En Wed, 07 Apr 2010 18:44:39 -0300, Nikolaus Rath <nikol...@rath.org> escribió:

def check_s3_refcounts():
    """Check s3 object reference counts"""

    global found_errors
    log.info('Checking S3 object reference counts...')

for (key, refcount) in conn.query("SELECT id, refcount FROM s3_objects"):

refcount2 = conn.get_val("SELECT COUNT(inode) FROM blocks WHERE s3key=?",
                                 (key,))
        if refcount != refcount2:
log_error("S3 object %s has invalid refcount, setting from %d to %d",
                      key, refcount, refcount2)
            found_errors = True
            if refcount2 != 0:
conn.execute("UPDATE s3_objects SET refcount=? WHERE id=?",
                             (refcount2, key))
            else:
                # Orphaned object will be picked up by check_keylist
                conn.execute('DELETE FROM s3_objects WHERE id=?', (key,))

When I ran cProfile.Profile().runcall() on it, I got the following
result:

   ncalls  tottime  percall  cumtime  percall filename:lineno(function)
1 7639.962 7639.962 7640.269 7640.269 fsck.py:270(check_s3_refcounts)
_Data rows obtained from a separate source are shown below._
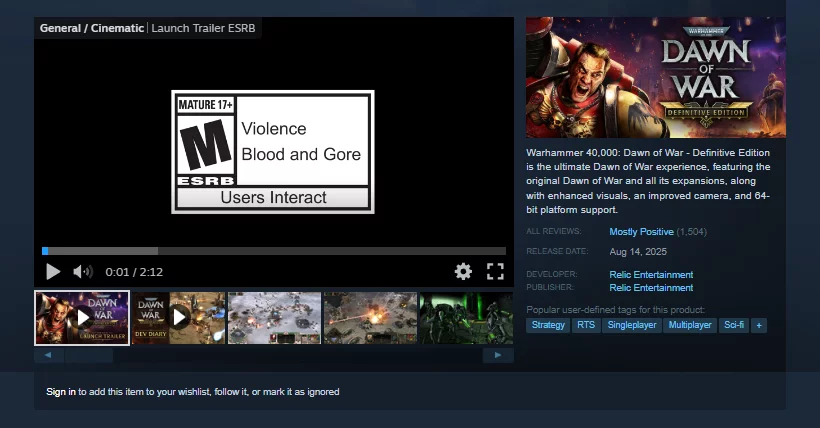Open the RTS tag
Screen dimensions: 820x428
coord(585,325)
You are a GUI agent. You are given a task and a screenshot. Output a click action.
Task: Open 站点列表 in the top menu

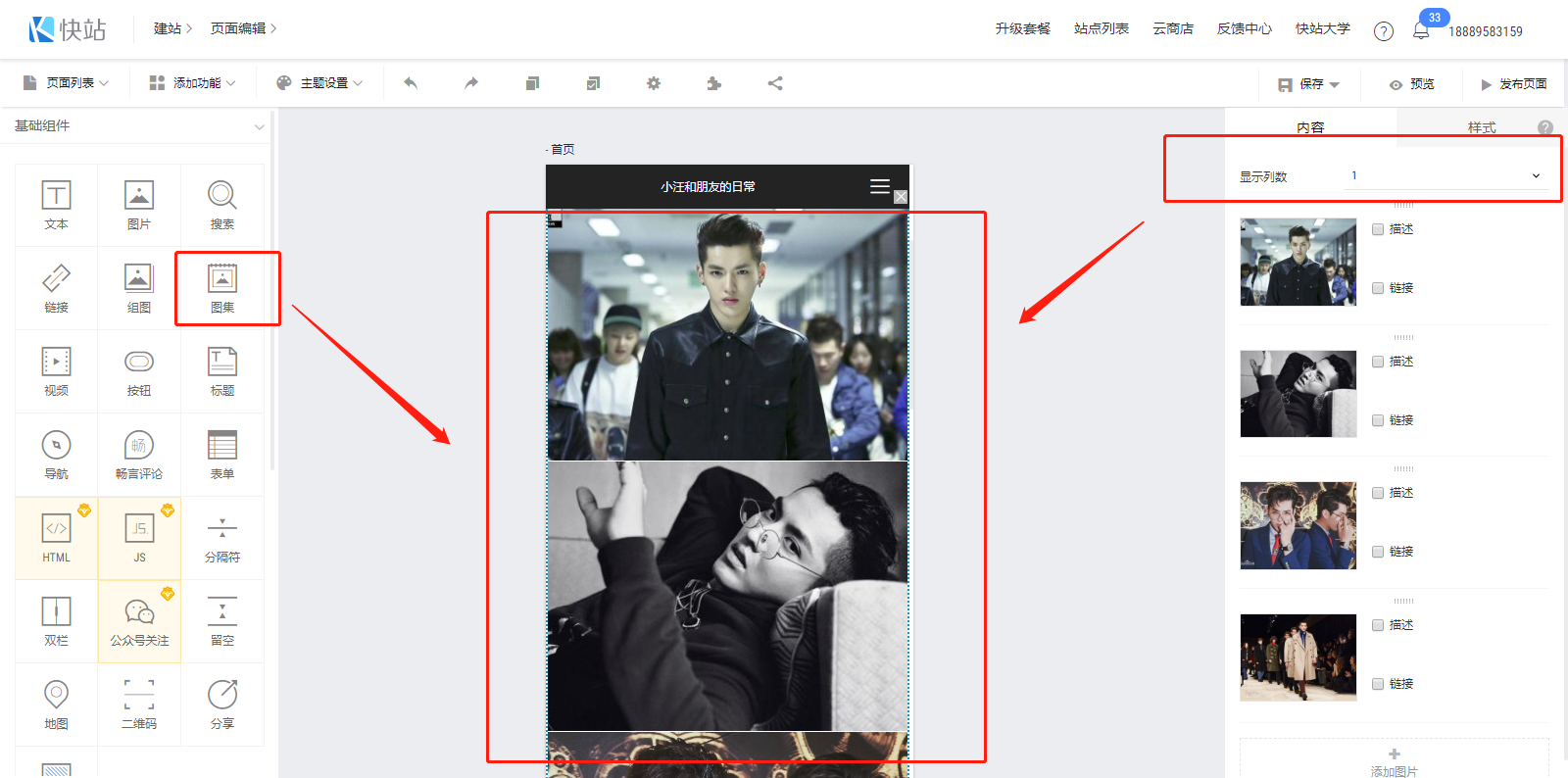(x=1101, y=29)
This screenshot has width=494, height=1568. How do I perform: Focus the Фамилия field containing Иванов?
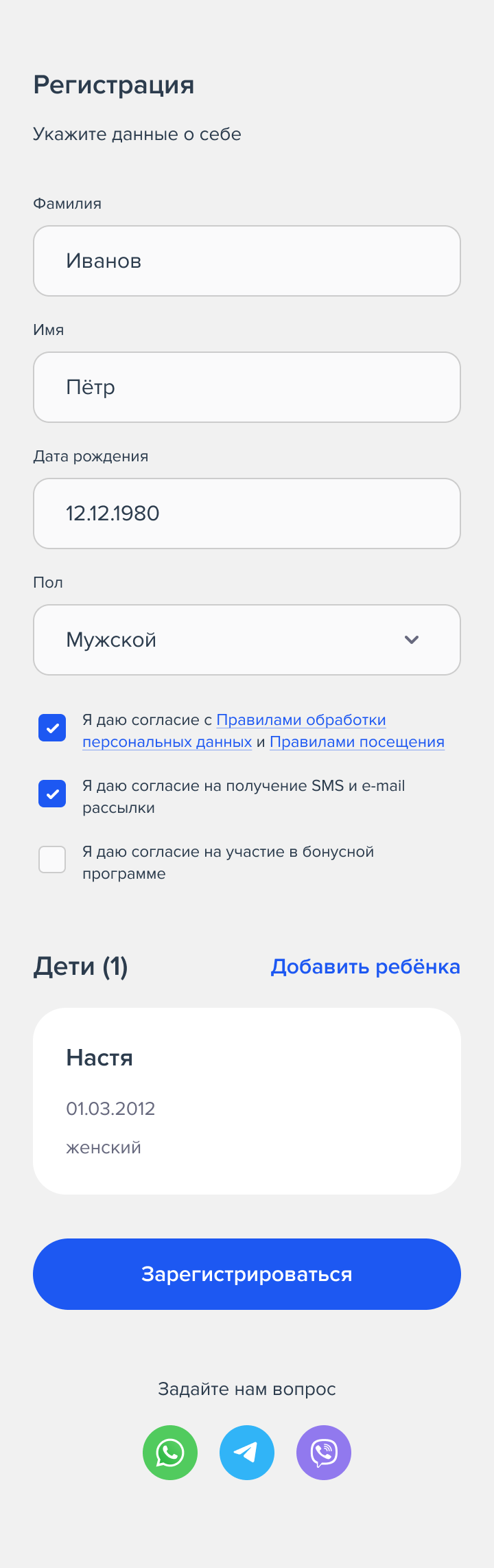coord(247,261)
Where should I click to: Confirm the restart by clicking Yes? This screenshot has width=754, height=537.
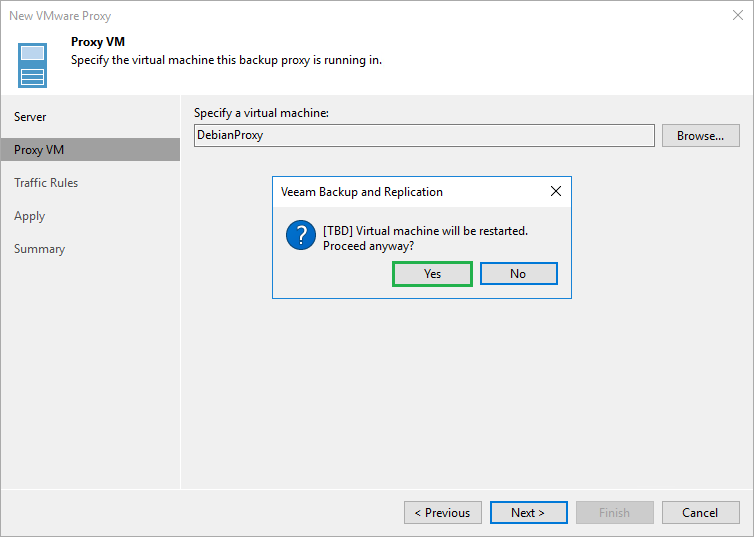pyautogui.click(x=432, y=274)
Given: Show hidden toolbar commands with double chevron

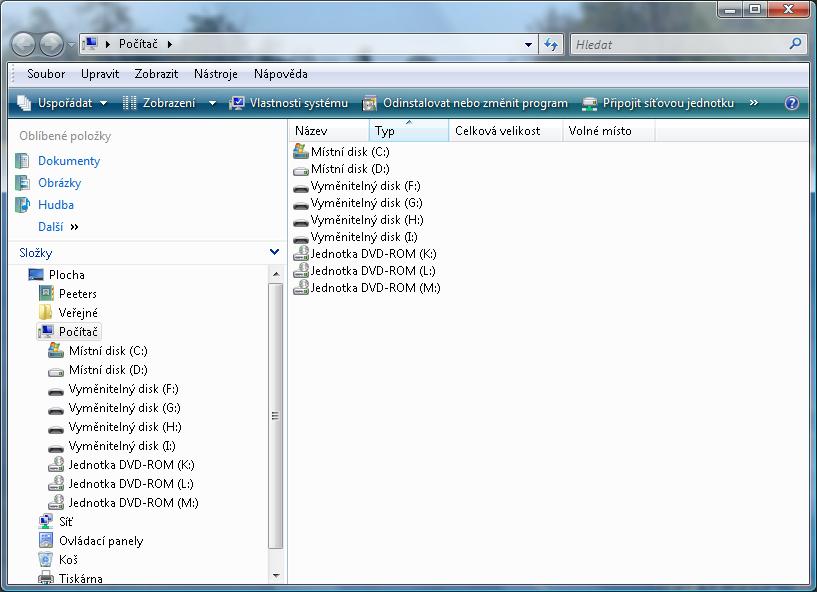Looking at the screenshot, I should tap(753, 103).
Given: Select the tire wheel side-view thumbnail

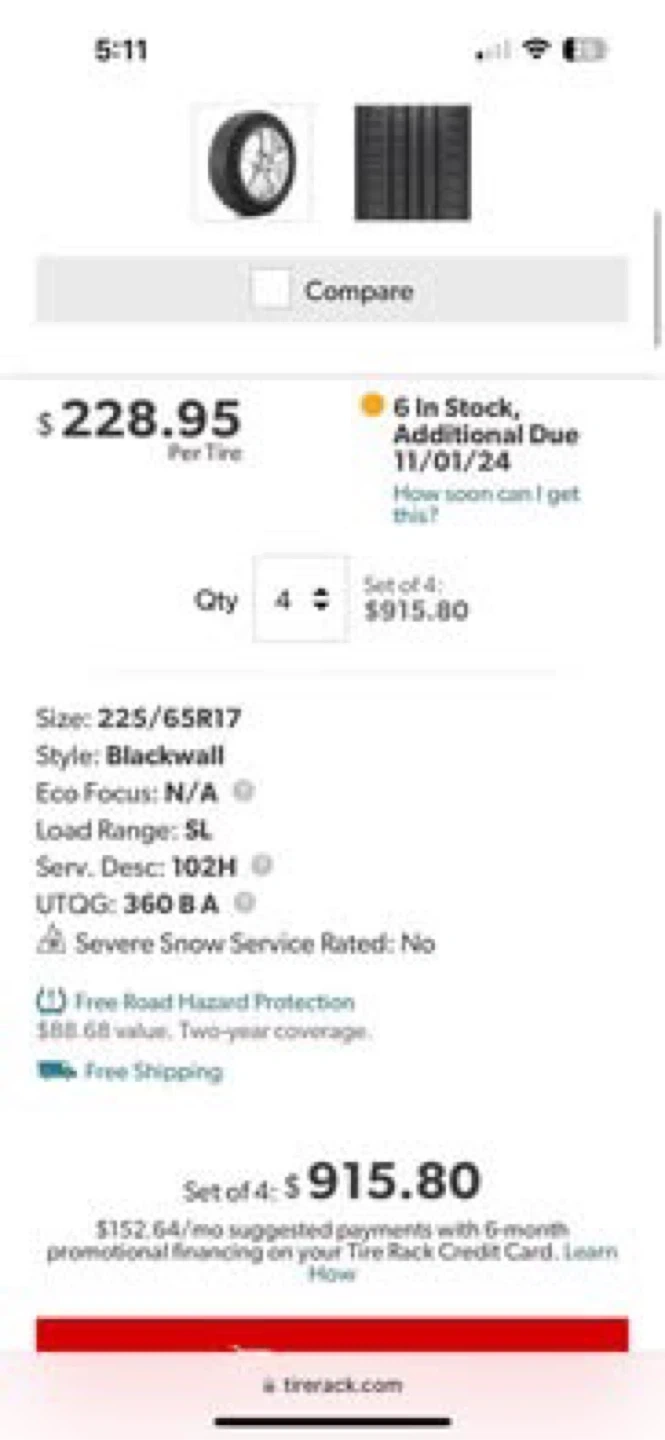Looking at the screenshot, I should (x=252, y=163).
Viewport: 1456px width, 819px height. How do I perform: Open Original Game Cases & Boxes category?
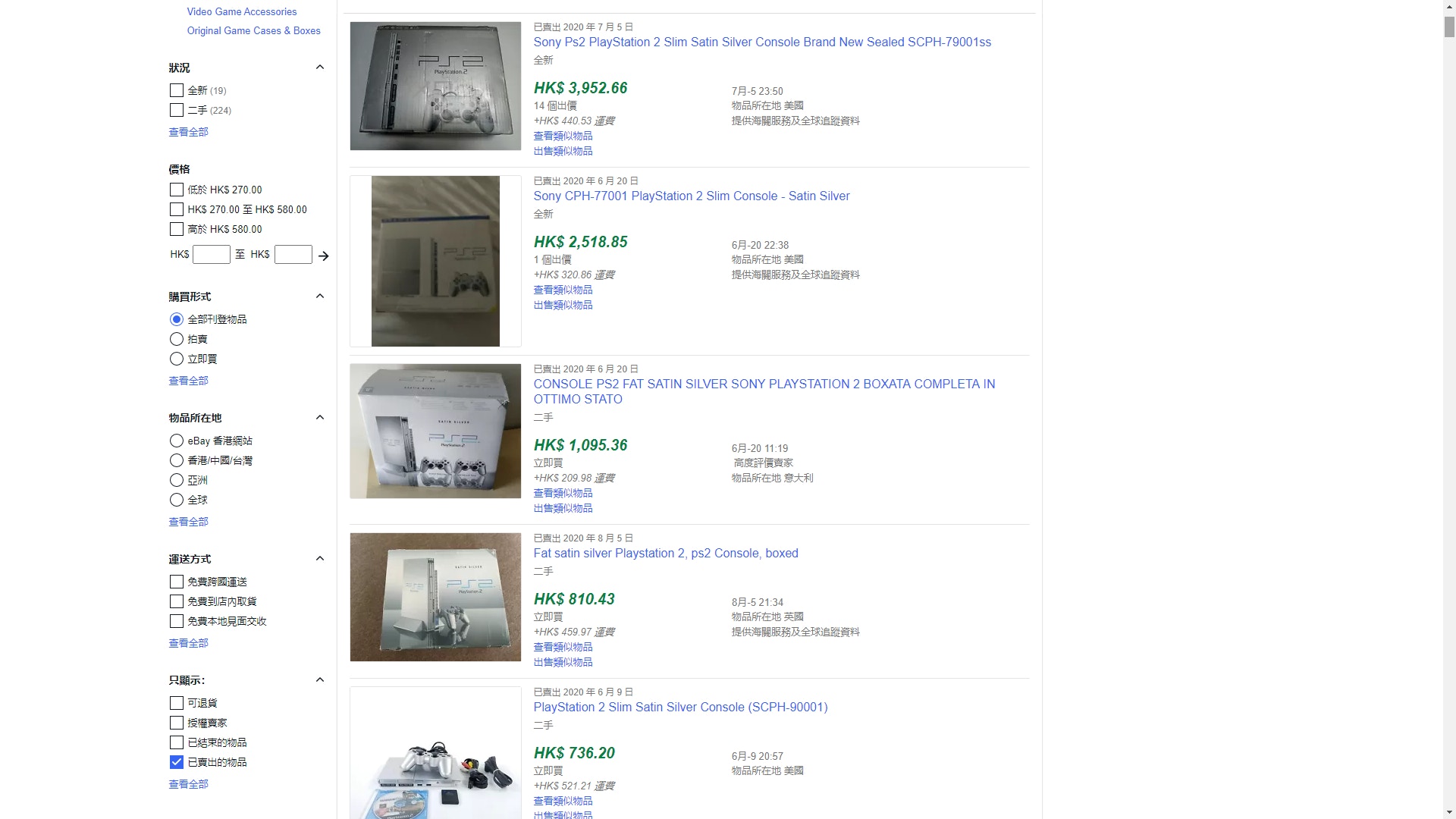pyautogui.click(x=254, y=30)
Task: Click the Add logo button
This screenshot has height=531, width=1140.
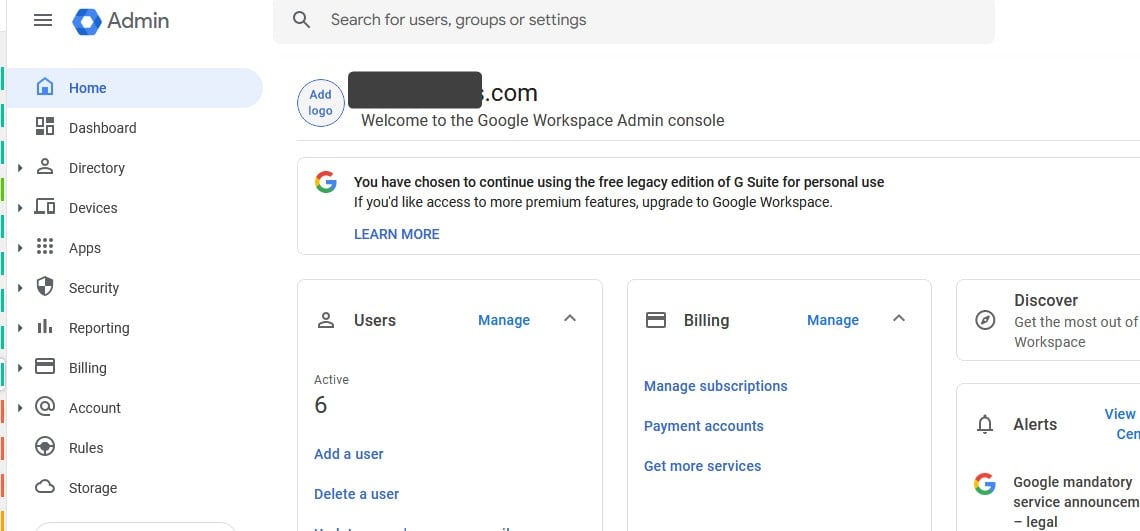Action: tap(321, 102)
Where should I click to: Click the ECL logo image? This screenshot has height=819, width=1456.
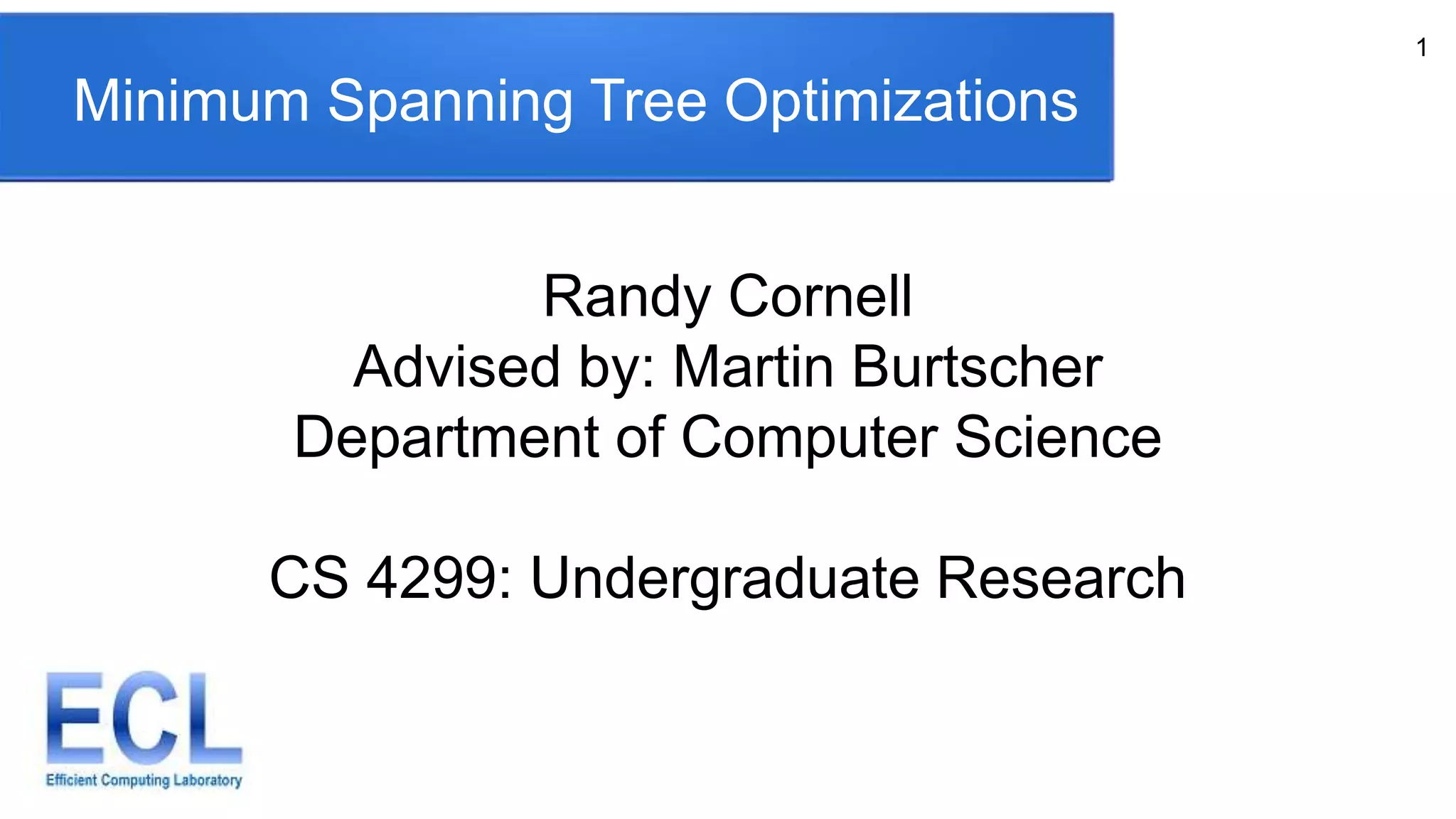(144, 729)
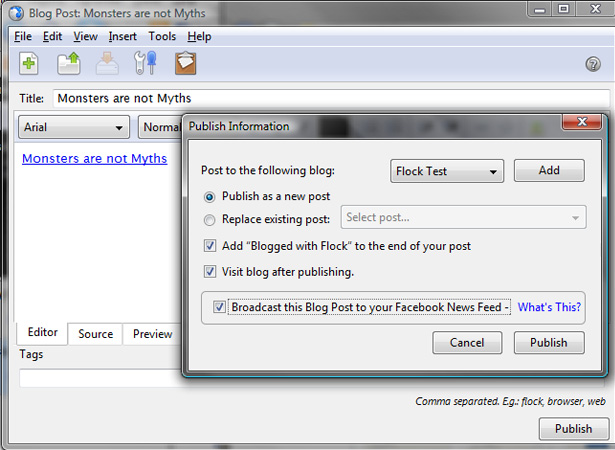Image resolution: width=615 pixels, height=450 pixels.
Task: Click the help question mark icon
Action: point(593,64)
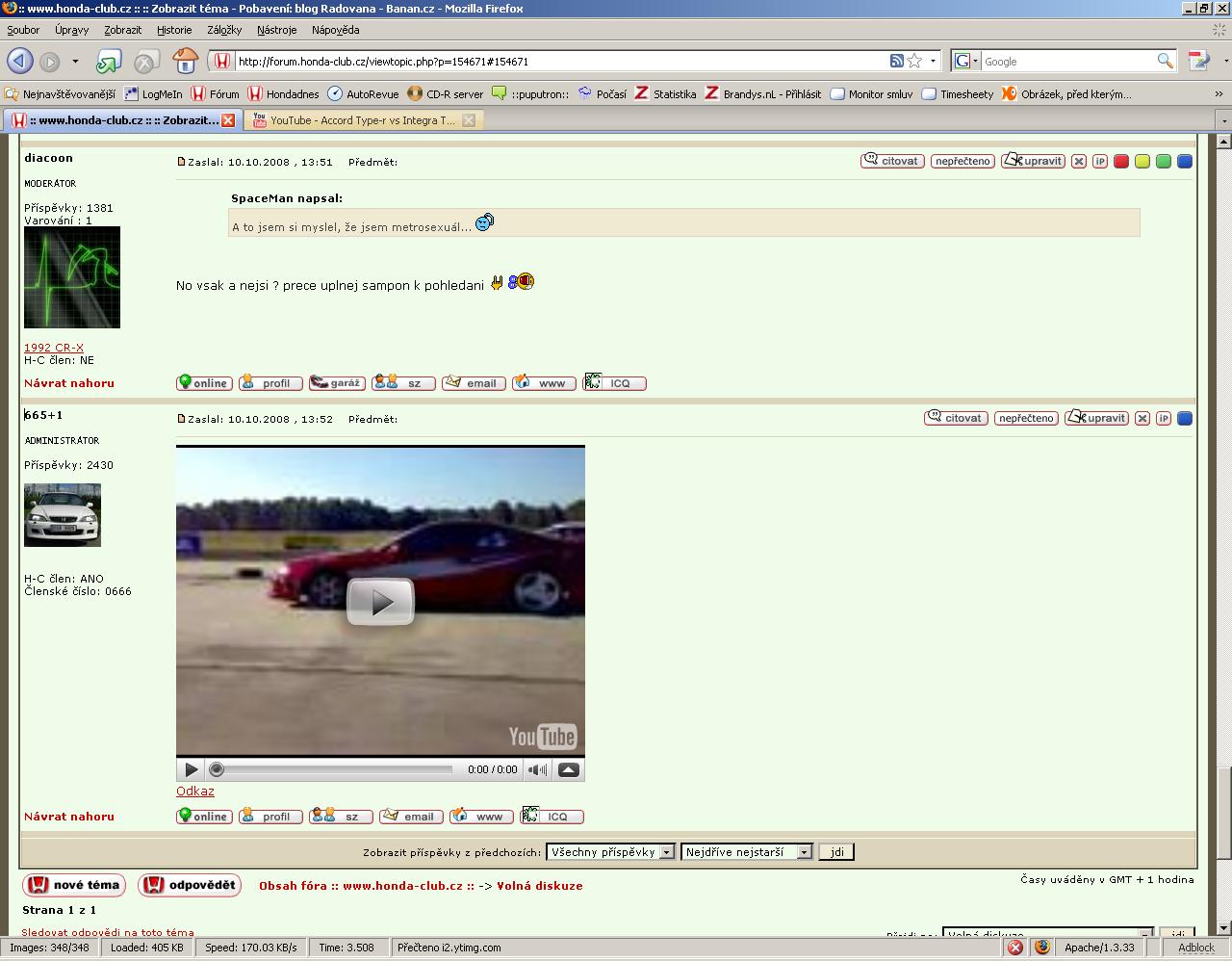1232x961 pixels.
Task: Reload the page with the refresh icon
Action: (x=108, y=62)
So according to the profiler, the entire 7639 seconds where spent
executing the function itself.

How is this possible? I really don't see how the above function can
consume any CPU time without spending it in one of the called
sub-functions.

Is the conn object implemented as a C extension? The profiler does not detect calls to C functions, I think. You may be interested in this package by Robert Kern: http://pypi.python.org/pypi/line_profiler
"Line-by-line profiler.
line_profiler will profile the time individual lines of code take to execute."